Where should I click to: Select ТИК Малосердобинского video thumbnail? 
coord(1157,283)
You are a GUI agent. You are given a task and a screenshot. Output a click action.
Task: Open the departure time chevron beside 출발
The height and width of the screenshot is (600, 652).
——
WHAT IS NEEDED: Give back the complete data exactly as supplied.

RESPONSE TO THIS TASK:
Where should I click to: Select ТИК Малосердобинского video thumbnail? 
coord(1157,283)
You are a GUI agent. You are given a task and a screenshot. Output a click action.
Task: Open the departure time chevron beside 출발
The height and width of the screenshot is (600, 652).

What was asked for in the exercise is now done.